= Task to complete =
Only one span of the listing below is wanted: the lines from the one with "The height and width of the screenshot is (524, 1013)." through the one with "Task: Skip to the next East Rutherford clip", reproduced exactly, both ends kept.

= Records for this task =

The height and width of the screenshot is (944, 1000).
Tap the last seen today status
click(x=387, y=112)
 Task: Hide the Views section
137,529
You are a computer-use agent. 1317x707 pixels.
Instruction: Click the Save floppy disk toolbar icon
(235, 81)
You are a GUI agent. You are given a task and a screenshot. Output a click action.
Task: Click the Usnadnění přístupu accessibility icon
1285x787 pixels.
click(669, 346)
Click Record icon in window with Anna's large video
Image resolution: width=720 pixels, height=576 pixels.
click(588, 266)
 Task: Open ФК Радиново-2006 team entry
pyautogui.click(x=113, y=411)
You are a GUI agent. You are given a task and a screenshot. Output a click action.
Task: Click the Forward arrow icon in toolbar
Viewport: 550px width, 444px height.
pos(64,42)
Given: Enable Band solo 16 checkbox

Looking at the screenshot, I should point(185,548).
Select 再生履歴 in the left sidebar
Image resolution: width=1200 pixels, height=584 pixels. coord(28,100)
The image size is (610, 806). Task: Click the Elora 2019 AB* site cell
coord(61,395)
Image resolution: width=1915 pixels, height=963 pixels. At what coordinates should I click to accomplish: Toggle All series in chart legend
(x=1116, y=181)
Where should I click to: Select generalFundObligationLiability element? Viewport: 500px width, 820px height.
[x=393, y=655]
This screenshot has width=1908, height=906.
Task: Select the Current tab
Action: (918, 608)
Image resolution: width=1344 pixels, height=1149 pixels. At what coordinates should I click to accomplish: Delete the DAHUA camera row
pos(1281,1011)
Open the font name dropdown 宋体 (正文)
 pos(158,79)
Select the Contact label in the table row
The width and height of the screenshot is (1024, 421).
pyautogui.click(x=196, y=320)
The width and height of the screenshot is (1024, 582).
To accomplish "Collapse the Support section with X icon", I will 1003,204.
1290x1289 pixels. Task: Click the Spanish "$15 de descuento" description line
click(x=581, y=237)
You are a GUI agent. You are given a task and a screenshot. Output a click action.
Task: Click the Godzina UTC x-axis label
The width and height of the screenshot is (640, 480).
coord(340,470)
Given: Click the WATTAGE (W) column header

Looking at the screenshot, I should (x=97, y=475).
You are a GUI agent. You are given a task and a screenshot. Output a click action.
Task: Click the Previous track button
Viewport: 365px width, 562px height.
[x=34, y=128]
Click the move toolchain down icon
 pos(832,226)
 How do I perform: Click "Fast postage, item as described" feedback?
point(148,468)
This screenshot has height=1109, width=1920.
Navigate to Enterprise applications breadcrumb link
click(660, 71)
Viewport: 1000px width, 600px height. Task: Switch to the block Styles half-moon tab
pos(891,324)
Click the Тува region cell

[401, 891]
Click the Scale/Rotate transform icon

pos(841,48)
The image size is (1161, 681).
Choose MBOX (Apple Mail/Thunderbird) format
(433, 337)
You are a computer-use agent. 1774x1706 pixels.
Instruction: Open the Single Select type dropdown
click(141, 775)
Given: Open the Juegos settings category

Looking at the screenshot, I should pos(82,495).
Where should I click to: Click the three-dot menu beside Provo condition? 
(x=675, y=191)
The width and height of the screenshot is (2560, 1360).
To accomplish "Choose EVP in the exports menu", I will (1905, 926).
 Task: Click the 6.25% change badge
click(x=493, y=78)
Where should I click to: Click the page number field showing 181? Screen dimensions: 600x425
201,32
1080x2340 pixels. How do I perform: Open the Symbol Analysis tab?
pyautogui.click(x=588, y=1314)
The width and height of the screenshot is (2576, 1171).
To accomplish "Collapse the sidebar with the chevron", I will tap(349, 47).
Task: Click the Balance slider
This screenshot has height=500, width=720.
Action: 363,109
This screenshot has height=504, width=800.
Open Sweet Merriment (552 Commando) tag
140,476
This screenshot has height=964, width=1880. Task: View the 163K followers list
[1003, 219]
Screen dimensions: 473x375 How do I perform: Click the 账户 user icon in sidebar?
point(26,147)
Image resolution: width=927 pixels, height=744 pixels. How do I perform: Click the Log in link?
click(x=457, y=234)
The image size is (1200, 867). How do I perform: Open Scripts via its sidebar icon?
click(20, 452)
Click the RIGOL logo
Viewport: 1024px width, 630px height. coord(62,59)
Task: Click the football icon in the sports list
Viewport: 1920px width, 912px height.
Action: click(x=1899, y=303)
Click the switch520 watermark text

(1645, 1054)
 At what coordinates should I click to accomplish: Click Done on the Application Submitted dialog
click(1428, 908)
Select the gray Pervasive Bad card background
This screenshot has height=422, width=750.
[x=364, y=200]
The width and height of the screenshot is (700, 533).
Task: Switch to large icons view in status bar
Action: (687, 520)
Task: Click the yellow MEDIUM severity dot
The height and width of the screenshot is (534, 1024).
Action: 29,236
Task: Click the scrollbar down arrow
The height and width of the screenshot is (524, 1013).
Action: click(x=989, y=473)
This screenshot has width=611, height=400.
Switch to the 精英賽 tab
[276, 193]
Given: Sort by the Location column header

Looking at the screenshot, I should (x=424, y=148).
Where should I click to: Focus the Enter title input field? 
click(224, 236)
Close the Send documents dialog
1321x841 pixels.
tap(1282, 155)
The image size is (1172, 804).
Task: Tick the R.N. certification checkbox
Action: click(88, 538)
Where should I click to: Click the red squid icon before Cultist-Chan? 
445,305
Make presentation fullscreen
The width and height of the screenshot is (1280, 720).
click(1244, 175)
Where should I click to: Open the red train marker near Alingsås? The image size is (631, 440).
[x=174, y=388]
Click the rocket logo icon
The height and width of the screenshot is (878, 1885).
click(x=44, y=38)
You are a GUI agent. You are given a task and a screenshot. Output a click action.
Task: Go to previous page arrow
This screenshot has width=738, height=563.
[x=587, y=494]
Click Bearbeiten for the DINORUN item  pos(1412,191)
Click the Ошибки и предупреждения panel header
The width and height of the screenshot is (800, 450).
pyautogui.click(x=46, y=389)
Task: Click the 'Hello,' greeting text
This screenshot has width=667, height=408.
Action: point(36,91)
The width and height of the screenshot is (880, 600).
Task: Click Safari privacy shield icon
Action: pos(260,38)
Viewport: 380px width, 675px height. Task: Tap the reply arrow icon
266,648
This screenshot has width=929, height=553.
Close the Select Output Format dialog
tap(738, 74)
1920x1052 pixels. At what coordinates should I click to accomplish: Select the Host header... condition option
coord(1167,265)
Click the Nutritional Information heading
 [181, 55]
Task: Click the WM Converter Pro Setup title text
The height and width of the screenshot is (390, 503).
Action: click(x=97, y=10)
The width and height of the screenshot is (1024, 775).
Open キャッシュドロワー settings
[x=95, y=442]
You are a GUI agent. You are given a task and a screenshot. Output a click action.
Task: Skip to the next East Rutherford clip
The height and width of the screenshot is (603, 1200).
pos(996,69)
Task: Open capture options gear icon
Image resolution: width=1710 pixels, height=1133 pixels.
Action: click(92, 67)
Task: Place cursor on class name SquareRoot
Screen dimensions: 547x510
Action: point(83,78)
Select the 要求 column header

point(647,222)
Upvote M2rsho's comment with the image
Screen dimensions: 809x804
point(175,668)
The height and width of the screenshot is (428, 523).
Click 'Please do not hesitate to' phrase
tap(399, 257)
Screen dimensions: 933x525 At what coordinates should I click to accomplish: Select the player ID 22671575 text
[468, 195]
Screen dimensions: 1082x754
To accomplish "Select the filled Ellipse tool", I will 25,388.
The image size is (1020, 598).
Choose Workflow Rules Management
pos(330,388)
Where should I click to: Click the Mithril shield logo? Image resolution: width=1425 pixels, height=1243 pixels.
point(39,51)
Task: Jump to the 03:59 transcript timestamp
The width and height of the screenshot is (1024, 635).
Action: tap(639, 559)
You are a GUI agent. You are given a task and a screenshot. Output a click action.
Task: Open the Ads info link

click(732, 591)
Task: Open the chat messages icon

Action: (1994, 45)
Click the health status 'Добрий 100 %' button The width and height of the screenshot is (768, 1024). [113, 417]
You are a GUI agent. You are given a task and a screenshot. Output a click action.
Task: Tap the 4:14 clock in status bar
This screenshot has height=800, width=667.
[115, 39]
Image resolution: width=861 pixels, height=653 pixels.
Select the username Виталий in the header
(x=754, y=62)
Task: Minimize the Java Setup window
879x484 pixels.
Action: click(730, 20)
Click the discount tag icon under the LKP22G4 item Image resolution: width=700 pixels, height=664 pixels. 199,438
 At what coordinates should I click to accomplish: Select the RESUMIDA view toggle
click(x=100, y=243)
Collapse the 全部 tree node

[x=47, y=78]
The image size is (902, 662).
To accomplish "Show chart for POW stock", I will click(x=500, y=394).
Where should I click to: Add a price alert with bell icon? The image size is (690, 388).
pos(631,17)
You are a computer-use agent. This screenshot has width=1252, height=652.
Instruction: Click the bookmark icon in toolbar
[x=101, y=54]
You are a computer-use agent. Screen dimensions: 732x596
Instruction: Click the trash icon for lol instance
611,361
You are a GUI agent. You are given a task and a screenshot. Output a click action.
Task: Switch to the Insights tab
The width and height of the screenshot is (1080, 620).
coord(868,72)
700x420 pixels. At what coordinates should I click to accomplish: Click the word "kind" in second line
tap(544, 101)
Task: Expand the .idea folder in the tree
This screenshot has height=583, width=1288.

= Solution for this task =
The height and width of the screenshot is (524, 1013).
Action: click(x=989, y=473)
This screenshot has width=611, height=400.
Switch to the 精英賽 tab
[276, 193]
Given: Sort by the Location column header

Looking at the screenshot, I should (x=424, y=148).
Where should I click to: Focus the Enter title input field? 
click(224, 236)
Close the Send documents dialog
1321x841 pixels.
tap(1282, 155)
The image size is (1172, 804).
Task: Tick the R.N. certification checkbox
Action: click(88, 538)
Where should I click to: Click the red squid icon before Cultist-Chan? 
445,305
Make presentation fullscreen
The width and height of the screenshot is (1280, 720).
click(1244, 175)
Where should I click to: Open the red train marker near Alingsås? The image size is (631, 440).
[x=174, y=388]
Click the rocket logo icon
The height and width of the screenshot is (878, 1885).
click(x=44, y=38)
You are a GUI agent. You are given a task and a screenshot. Output a click action.
Task: Go to previous page arrow
This screenshot has width=738, height=563.
[x=587, y=494]
Click Bearbeiten for the DINORUN item  pos(1412,191)
Click the Ошибки и предупреждения panel header
The width and height of the screenshot is (800, 450).
pyautogui.click(x=46, y=389)
Task: Click the 'Hello,' greeting text
This screenshot has width=667, height=408.
Action: point(36,91)
The width and height of the screenshot is (880, 600).
Task: Click Safari privacy shield icon
Action: pos(260,38)
Viewport: 380px width, 675px height. Task: Tap the reply arrow icon
266,648
This screenshot has width=929, height=553.
Close the Select Output Format dialog
tap(738, 74)
1920x1052 pixels. At what coordinates should I click to accomplish: Select the Host header... condition option
coord(1167,265)
Click the Nutritional Information heading
 [181, 55]
Task: Click the WM Converter Pro Setup title text
The height and width of the screenshot is (390, 503).
Action: click(x=97, y=10)
The width and height of the screenshot is (1024, 775).
Open キャッシュドロワー settings
[x=95, y=442]
You are a GUI agent. You are given a task and a screenshot. Output a click action.
Task: Skip to the next East Rutherford clip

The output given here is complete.